Although in the end this came down to a photo finish, Sniffer's DSS exhibited a few outstanding features that set it apart. First, it lets multiple network engineers simultaneously access the GUI to view the results of a capture. The other clincher is its ability to interact with switches. The SniffView console includes an application that can remotely change the ports that are monitored on the span port, and also pull statistics via SNMP. This boosted the DSS' score in the remote-access category.

We didn't score products on price, but Sniffer's solution is the least expensive. However, Shomiti's Gigabit Ethernet and Fast Ethernet pods can be independently located anywhere on the network, which makes them a little more versatile. Also note that both Acterna and Shomiti had new releases of their products in beta at the time of our tests. The beta versions weren't cooked enough for us to look at, but they may be worth your consideration by this article's publication date or soon after.

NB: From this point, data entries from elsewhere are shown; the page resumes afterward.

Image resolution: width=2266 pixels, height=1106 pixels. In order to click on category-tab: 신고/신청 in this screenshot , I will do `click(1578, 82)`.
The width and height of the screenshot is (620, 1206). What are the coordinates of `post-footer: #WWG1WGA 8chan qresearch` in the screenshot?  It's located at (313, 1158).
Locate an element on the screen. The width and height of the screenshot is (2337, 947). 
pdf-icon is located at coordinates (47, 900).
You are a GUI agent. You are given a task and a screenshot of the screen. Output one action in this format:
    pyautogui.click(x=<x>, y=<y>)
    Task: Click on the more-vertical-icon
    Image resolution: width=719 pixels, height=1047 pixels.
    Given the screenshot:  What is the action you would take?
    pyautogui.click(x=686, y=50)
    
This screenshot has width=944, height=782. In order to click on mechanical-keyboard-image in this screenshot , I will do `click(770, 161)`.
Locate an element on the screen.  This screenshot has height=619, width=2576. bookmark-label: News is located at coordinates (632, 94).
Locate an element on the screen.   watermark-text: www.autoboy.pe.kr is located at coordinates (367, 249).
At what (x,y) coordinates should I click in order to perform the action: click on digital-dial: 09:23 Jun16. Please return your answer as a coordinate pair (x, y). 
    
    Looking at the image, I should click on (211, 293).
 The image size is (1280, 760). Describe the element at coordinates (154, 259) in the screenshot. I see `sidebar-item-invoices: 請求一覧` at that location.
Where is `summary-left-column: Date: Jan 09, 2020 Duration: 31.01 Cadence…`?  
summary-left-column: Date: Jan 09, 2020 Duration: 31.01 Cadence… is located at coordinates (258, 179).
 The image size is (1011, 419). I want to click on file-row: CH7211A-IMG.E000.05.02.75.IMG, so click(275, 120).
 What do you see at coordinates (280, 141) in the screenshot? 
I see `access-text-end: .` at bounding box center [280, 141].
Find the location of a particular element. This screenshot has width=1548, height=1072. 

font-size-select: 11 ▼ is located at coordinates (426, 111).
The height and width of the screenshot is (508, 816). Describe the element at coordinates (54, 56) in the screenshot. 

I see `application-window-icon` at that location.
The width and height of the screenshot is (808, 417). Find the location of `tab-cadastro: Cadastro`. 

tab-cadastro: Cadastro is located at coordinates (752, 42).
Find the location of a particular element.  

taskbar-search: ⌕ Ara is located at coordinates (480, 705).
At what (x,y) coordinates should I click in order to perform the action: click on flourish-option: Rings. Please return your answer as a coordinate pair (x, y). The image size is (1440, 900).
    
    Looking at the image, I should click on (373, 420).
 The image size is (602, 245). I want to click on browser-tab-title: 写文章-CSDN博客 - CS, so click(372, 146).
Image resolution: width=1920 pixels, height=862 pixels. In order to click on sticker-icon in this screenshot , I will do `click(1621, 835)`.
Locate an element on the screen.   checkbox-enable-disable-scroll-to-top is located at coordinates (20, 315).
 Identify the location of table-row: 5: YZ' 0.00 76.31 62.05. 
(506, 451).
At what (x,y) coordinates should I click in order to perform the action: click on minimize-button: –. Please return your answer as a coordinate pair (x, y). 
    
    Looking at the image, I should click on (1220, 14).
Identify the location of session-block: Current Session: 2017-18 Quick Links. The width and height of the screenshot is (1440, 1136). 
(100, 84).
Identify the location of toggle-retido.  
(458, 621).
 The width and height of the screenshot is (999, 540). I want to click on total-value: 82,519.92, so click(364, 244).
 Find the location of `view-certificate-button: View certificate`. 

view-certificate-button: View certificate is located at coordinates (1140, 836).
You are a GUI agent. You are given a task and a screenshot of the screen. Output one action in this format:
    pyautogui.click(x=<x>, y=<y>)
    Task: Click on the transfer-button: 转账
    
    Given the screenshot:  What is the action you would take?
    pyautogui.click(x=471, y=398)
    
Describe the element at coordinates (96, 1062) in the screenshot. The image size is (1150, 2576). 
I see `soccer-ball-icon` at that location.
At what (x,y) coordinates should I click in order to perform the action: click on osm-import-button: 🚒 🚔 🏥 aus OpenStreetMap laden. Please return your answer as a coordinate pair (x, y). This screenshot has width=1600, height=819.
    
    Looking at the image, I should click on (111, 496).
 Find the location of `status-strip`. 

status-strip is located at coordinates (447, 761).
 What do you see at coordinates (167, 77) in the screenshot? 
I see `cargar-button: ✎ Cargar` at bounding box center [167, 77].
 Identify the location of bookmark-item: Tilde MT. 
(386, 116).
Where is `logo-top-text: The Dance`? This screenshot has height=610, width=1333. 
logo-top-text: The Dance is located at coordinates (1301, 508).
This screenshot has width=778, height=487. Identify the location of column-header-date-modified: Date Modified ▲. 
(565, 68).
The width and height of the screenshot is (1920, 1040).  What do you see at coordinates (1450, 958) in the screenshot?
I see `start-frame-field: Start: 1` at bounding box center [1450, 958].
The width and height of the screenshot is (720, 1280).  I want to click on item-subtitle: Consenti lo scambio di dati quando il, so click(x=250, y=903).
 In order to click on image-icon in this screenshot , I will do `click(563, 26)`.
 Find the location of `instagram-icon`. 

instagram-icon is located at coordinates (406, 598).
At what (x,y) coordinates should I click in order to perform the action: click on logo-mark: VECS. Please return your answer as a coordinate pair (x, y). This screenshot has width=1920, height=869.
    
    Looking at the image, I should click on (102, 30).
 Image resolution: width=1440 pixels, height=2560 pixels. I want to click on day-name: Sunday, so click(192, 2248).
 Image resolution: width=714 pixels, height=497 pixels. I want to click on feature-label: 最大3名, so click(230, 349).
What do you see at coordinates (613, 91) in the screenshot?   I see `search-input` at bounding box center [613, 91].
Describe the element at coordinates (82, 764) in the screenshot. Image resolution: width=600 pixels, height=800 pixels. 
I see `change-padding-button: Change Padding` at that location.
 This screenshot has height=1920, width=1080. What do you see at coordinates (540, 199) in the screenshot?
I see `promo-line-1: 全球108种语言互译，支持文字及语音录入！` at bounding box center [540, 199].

We assumed most networks that required distributed analyzers were probably running Fast Ethernet and at least thinking about adding some Gigabit Ethernet. In the case of the DSS, both media types were mounted in a PC. Shomiti provided standalone Explorer pods, and Acterna DominoNAS provided standalone Domino pods for each media. The Fast Ethernet interfaces on the products we received were designed for twisted-pair connections. The gigabit interfaces were designed for fiber connections, which is the preferred way to connect gigabit networks. (For more on gigabit networking, see "Gigabit Over Copper: Bandwidth To Burn?")

The gigabit interfaces were a mixture of single-mode and multimode fiber. This could have made it difficult to standardize our test environment, but fortunately the interfaces came with GBICs, which are standardized matchbook-sized cartridges that can easily slip into a port to change it from single-mode to multimode. As a result, we were able standardize our test environment by borrowing some multimode GBICs from a switch we had on hand.

All three products were able to tap directly in to a full-duplex circuit, and to plug in to a port mirroring or span port on a switch. The advantage of the full-duplex tap is that there is no reliance upon the switch to forward data, and there is no danger of oversubscribing the unidirectional span port with bidirectional traffic, which can double the capacity of the incoming mirrored port. In addition, each product supplied a separate network interface for connection to the network for out-of-band access. This made it possible to remotely access the equipment that was gathering data, without having to interfere with the monitored network.

In spite of the fact that we enlisted the services of a Spirent Communications SmartBits 6000 to blast up to 2 Gbps, we were pleasantly surprised to see that all the products handled the traffic without breaking a sweat. Surprisingly, even Sniffer's DSS performed flawlessly, a break from the past weak performances of similar Sniffer systems.

Potential Security Breaches

Keep in mind that the distributed nature of these analyzers makes them a security incident waiting to happen. All the products came with the ability to provide password protection for remote access, but they all had a default setting that allowed remote access to the analyzer via either an easy-to-guess password or no password at all.

If you implement any of these products, be sure to establish policies and procedures early on for how their access will be administered. You'll also find that if you allow access to them through a firewall, you'll have to have the appropriate ports opened. If you do this, take care to be as restrictive as possible.

Given that we had some VoIP (voice over IP) phones from Cisco Systems and Alcatel installed in our Syracuse University Real-World Labs®, we couldn't wait to see how well they decoded the protocols involved. We discovered that Shomiti's Surveyor was able to decode the proprietary protocol SSP (Skinny Station Protocol) that Cisco uses for its Ethernet phones. Acterna sent us a patch with the same decode, which we didn't get a chance to try. While we were glad to be able to decode the Cisco implementation, we were disappointed that the Alcatel phones could not be analyzed by any of the products. Obviously neither one was using the SIP protocol standard that was designed for this type of application. (Alcatel and other vendors have told us the standard isn't mature enough.)

It's interesting that this hasn't stopped Sniffer, Shomiti and Acterna from coming up with decodes for SIP. This experience increases our suspicion that these vendors are more dedicated to tying customers to their phones than giving more than lip service to standards. Sniffer's DSS was able to decode a long list of VPN tunneling protocols, and all the products were able to decode other standardized multimedia protocols, such as MGCP (Media Gateway Control Protocol) and H.323.